Problem set:
1 > According to the excerpt on Okinawa and the Guam Treaty, on what date was the Guam Treaty concluded?
2 > Condense the paragraph beginning "This is because of the possibility" from the excerpt on Okinawa and the Guam Treaty into a short bulleted list that keeps its main facts.
3 > Continue the excerpt on Okinawa and the Guam Treaty, starting after its last sentence.

Excerpt:
◆ ◆ ◆

The year 2009 marks the 400th anniversary of the Satsuma clan’s invasion of the Ryukyu Islands [today known as Okinawa], and the 130th anniversary of the “Disposal” of the Ryukyus by the Japanese Government in the Meiji Era. Both are pivotal incidents in the history of Ryukyu/Okinawa. Both are remembered as shobun or “disposal.” They were events of such moment as to change the fate of the islands forever, and both were the consequence of overwhelming external intervention. Today in Okinawa it is feared that the “Japan-U.S. Agreement on the Implementation of the Relocation of a Part of the Third Marine Expeditionary Force Personnel and Their Dependents from Okinawa to Guam” (hereafter abbreviated as “Guam Treaty”), which was concluded on 17 February 2009, may become a modern “Disposal of the Ryukyus”.

This is because of the possibility that, without asking for the opinions of the Okinawan people, the Japanese and U.S. governments might make Okinawa into a permanent military installation equipped with the latest military facilities. The Guam Treaty, which basically affects only Okinawa, is required to abide by article 95 of the Japanese Constitution, which states “Any special law that is effective only in a particular region must be approved by the majority of the residents in a referendum before it can be enacted” prior to its conclusion or ratification. However, this treaty is about to be pushed on to the people of Okinawa without their being consulted, much less giving their consent. The U.S. bases in Okinawa were built during and after the end of World War Two and through the post war era, irrespective of the will of the people of Okinawa. Now, after decades since Okinawa’s reversion to Japan, this history is about to be repeated.

◆ ◆ ◆

Data lines:
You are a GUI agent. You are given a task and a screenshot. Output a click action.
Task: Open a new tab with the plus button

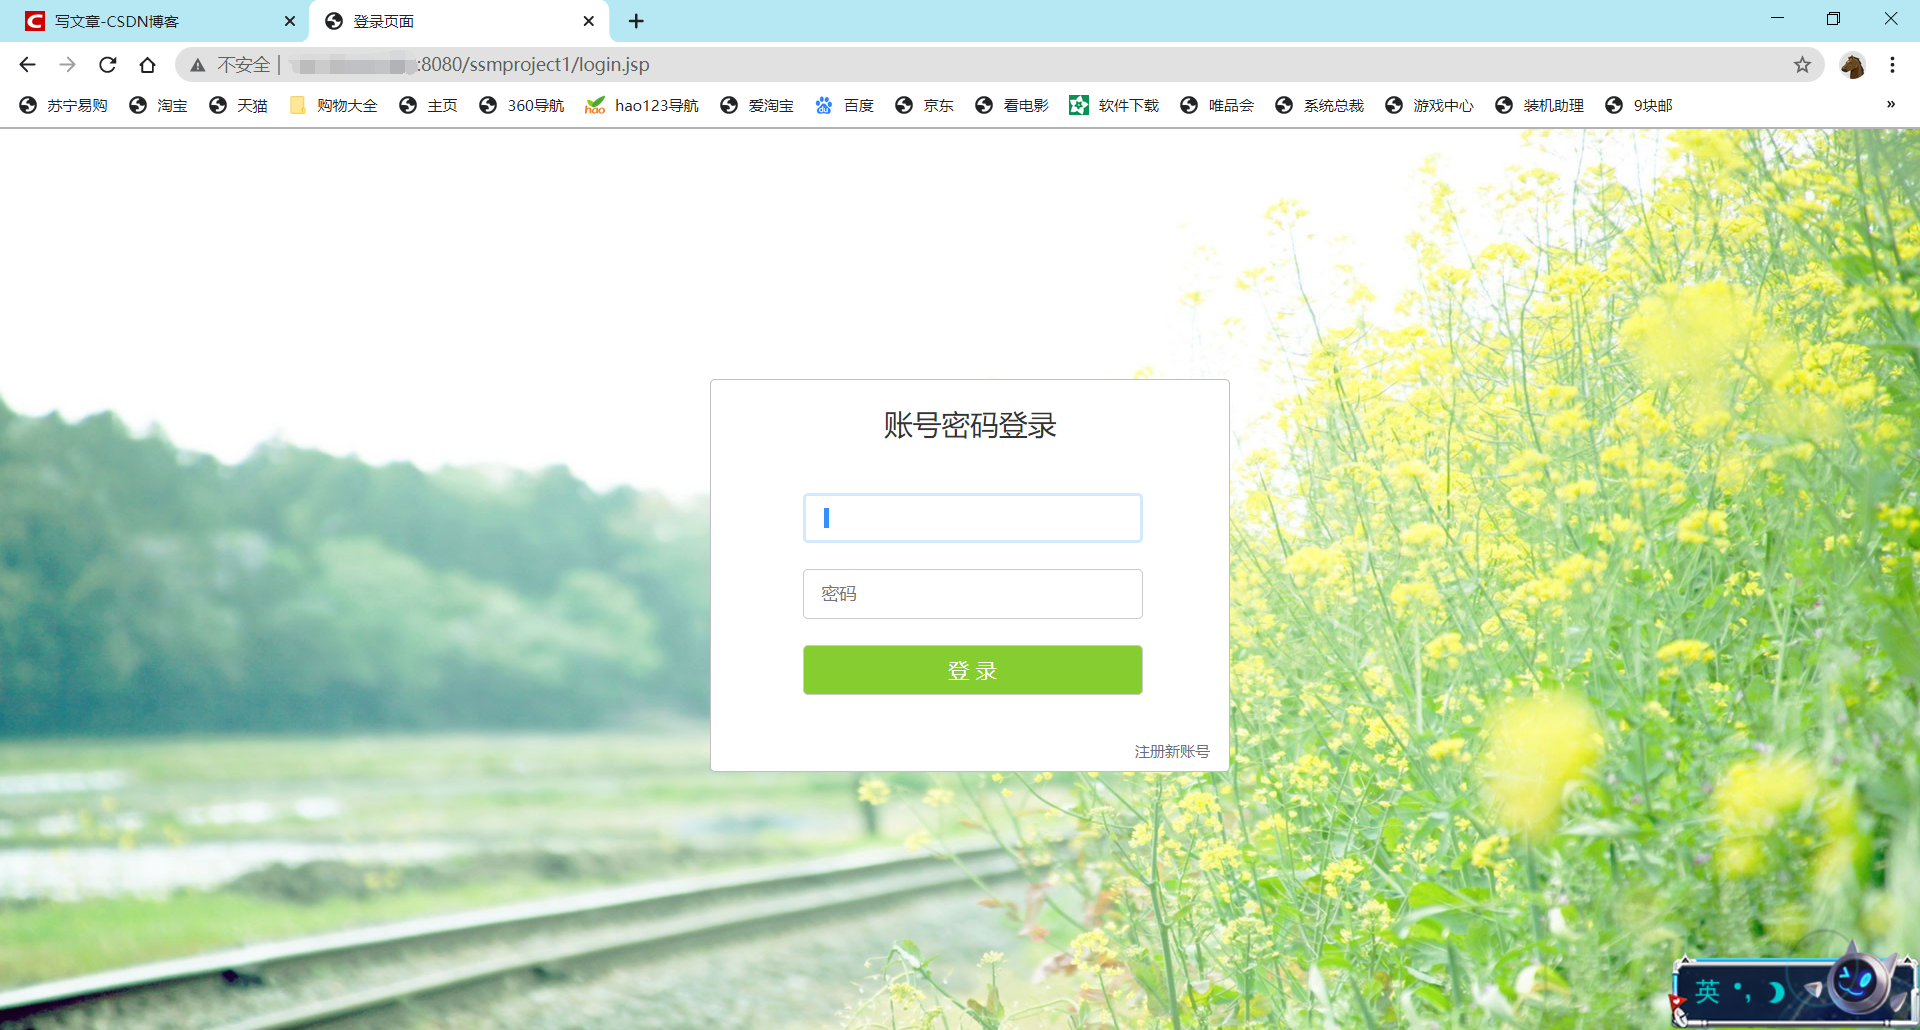tap(636, 20)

◆ ◆ ◆

Per-task answers:
1 > 17 February 2009

2 >
- The Japanese and U.S. governments might make Okinawa a permanent military installation with the latest facilities, without asking the Okinawan people's opinions.
- Because the Guam Treaty basically affects only Okinawa, it is required to abide by article 95 of the Japanese Constitution before conclusion or ratification. That article requires a special law effective only in one region to be approved by a majority of its residents in a referendum.
- The treaty is nonetheless about to be pushed on the people of Okinawa without consultation or consent.
- The U.S. bases in Okinawa were built during and after World War Two and through the postwar era, irrespective of the people's will.
- Decades after Okinawa's reversion to Japan, this history is about to be repeated.

3 >
Public Opinion Says No

The public opinion of the people of Okinawa on construction of new bases is simple: they don’t want any. For the Nago referendum of 21 December 1997, over 200 officials from Naha Defense Facilities Administration Bureau were mobilized into the area to support the “yes” case. The officials distributed to all houses colored brochures declaring “Sea bases are safe” “The base will lead to the promotion of development projects in northern Okinawa”, but citizens stubbornly chose to differ. In addition, various surveys by the local press have clarified that over 80 percent of citizens oppose relocation within the prefecture (for example, the morning edition of Okinawa Times 12 August 2005 showed that 82 percent of people are against relocation to Henoko). The most recent evidence of public opinion is the resolution against the construction of new bases adopted on 18 July 2008 by the Okinawa Prefectural Assembly.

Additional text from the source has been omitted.